Sunday, April 29, 2012

Close to Home

Yesterday we heard some very sad news.  A family waiting on TA found out that their child died.  For those of you who don't know, waiting on TA is the very end of an extremely emotional, trying long haul.  That is not to say if losing your child at Day 2 it would be any less horrific than losing your child at Day 102, but it makes it even worse. 

Their child had thalassemia, and was from the same province, the same orphanage as E.  She had the same surname as our E.

By the time we were waiting on TA, E wasn't simply a sparkle in our eyes.  She was real, our daughter.  She had a name, she had a room in our house, she had toys.  Her pictures were everywhere, she had this blog in her honor.  She had outfits picked out and lots and lots of dreams for her life and future with us.

Needless to say, after lots of quiet, private tears, we hugged our E extra tight today, telling her how much we love her over and over again. She got an extra cookie, and we didn't balk at changing her Elmo video an extra 7 times.

I don't know what took this poor little girl from her parents, making her an angel much too soon.  I do know that there is a blood shortage in China.  I also know that even for children who do receive adequate transfusion therapy, they are NOT receiving appropriate chelation.  Oral chelators are not available, and subcutaneous chelation is not used correctly.

Before we adopted E, I read a study of children with thalassemia in Guangxi Autonomous Region.  While this study was small, it left me in shock.  By the sweet age of 5, 80% of the children with thalassemia major had died.  In this one study, by the age of 12, there were no children left.
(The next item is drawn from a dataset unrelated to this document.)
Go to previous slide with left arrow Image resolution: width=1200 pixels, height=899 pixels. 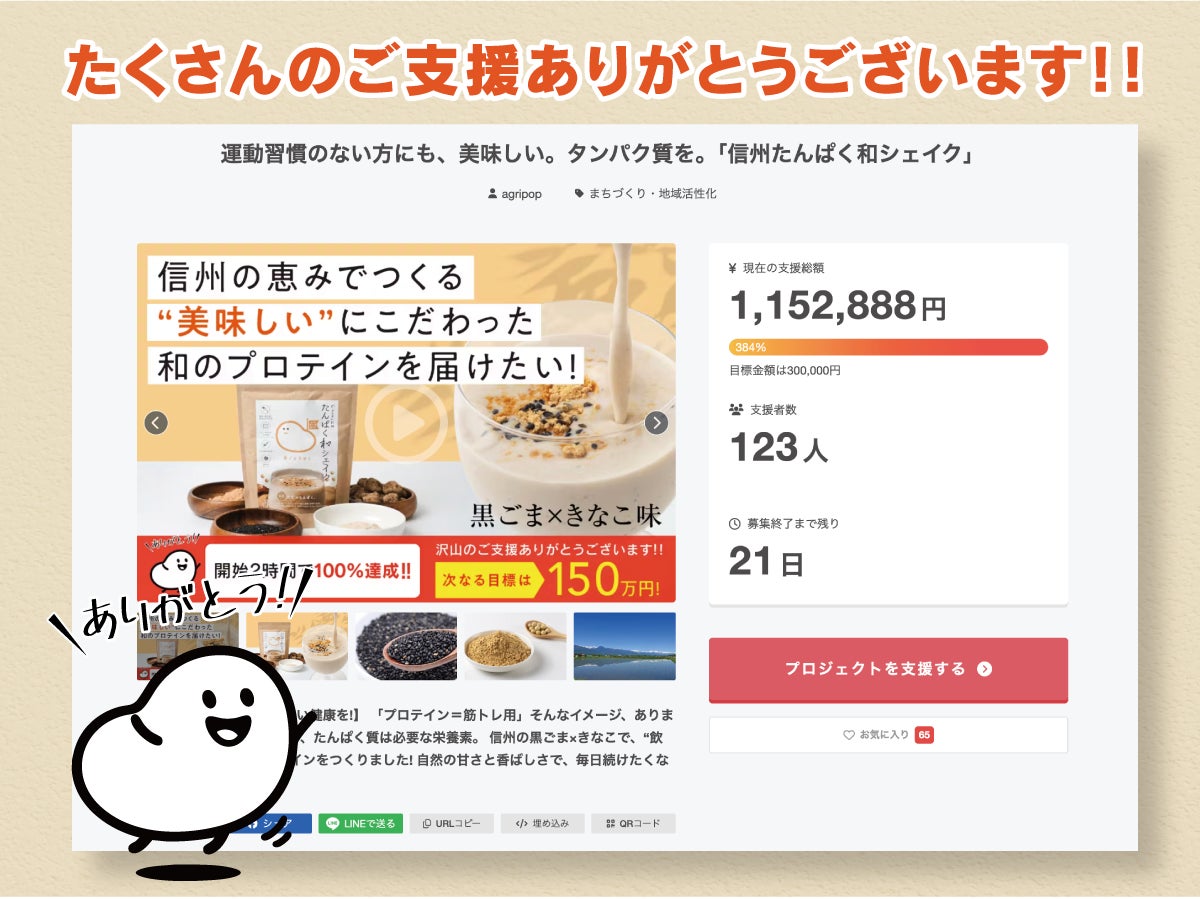pos(156,423)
Tonight, when E climbs into my bed, I will hug her extra close, and breathe "Wo Ai Ni" a thousand times into her ear until she drifts off to sleep.

Our thoughts our with the family who lost their sweet daughter with thalassemia much, much too soon. 

5 comments:

Christy said...

I have been so very sad this weekend with the news of Abigails passing. It was also mentioned that another little one with Thal whose parents were watiing also died this past week. This is just breaking my heart. I had no idea thal kids had such a hard time in China. It is so managable here in the US that you just assume the kids there are in the same position-- but they are not. I cant belive your statistic that 80% die by 5 and no one left at 12. That is horrific and sobering. It puts things in a new light about how desperatly we need to get these little Thal kids out of China where their condition can easily be managed. Thanks for posting those stats. They are heartbreaking.

Lillie Family said...

This is just heartbreaking. Thank you for sharing Tracy.

The Jiu Jiu said...

Please let your friends know there are some strangers out here on the 'net who are hurting for them... The news must have been an absolutely devastating shock.
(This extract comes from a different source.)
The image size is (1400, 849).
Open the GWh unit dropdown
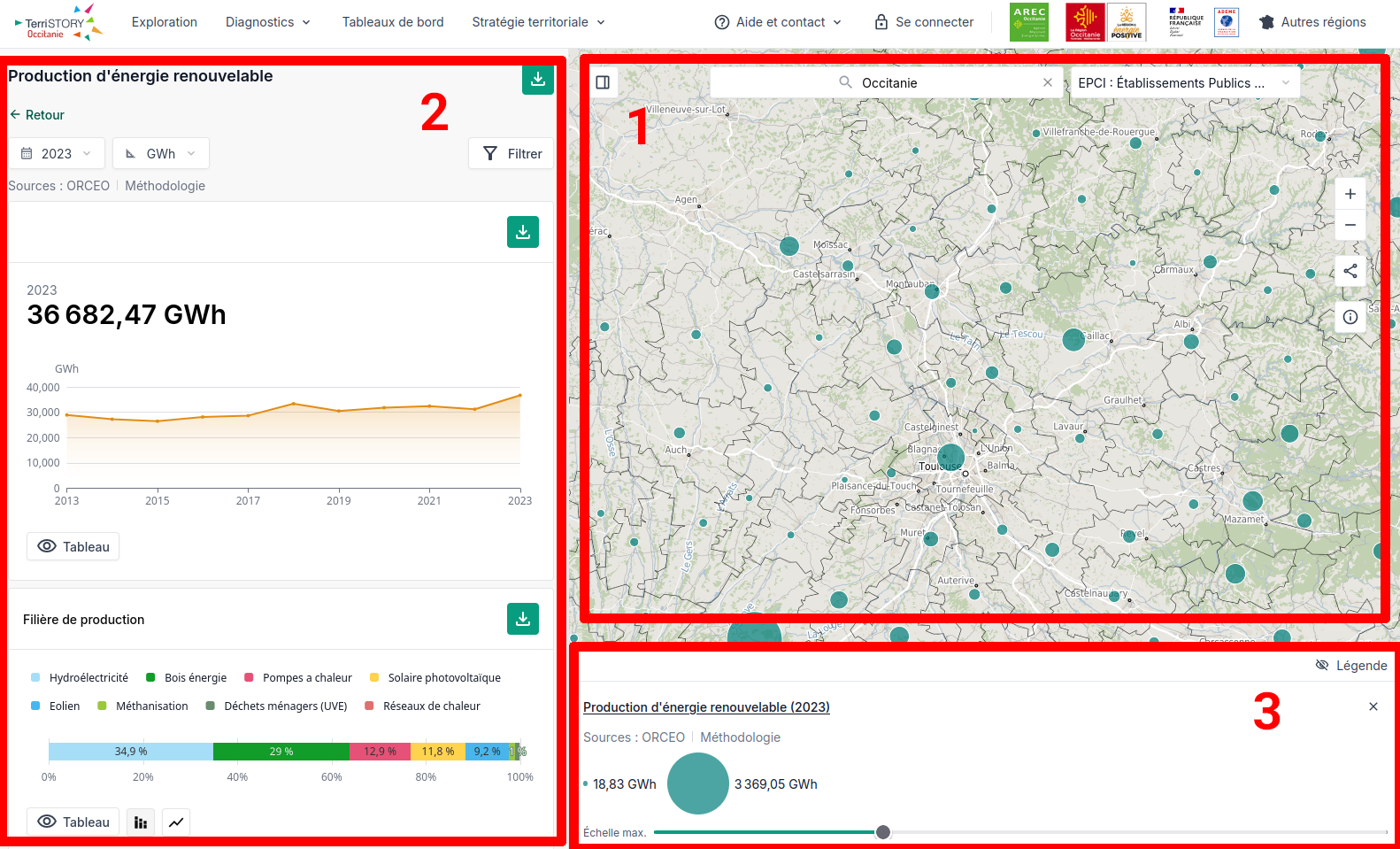(x=161, y=153)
Unfortunately, it's not just thal kids who aren't receiving proper medical care; even relatively simple diseases can go untreated to the bitter end. While we were swimming at the White Swan in 2010, my sister struck up a conversation with a couple who were there with their just-adopted daughter. They told her they had actually been in the process of adopting twins, but one of the girls got an infection... which was left untreated... which grew worse... and remained untreated until the poor child died not too long before they had TA (but long after they had begun thinking of her as their daughter). Even worse, they were told something that amounted to, "Sorry, but if you really want twins, we can give you a different set of girls when you get here." I'm not even a parent myself, but I simply cannot wrap my mind around the idea of a child being a throwaway object.

Pattie and Joe said...

Please give E a huge hug for us. We are sooo lucky that she is in our lives and had parents who (unfortunately) know the horrors of this disease and rescued her in time from such poor medical care. We cannot even begin to think about how much love we have for her (fom the day we saw her picture). Adoptive parents have no less love than birth parents - if not more. Those poor parents - to have to grieve the death of their child that they could not hold in their arms. Sweet sweet E - we love you. T&E - our hearts are with you feeling the intense pain of that family. We love you and will pray for that family. We hear about poor E's scarred veins and cry, but realize she is so lucky to have you as her parents and Chilren's Hospital. Love you all.

Bailey said...

Hugs for you guys too. I cannot imagine the pain the family is feeling with the loss of their daughter. Being so close to finally holding her and then losing her is heartbreaking. Give E even bigger hugs knowing how special it is that she made it home to her forever family.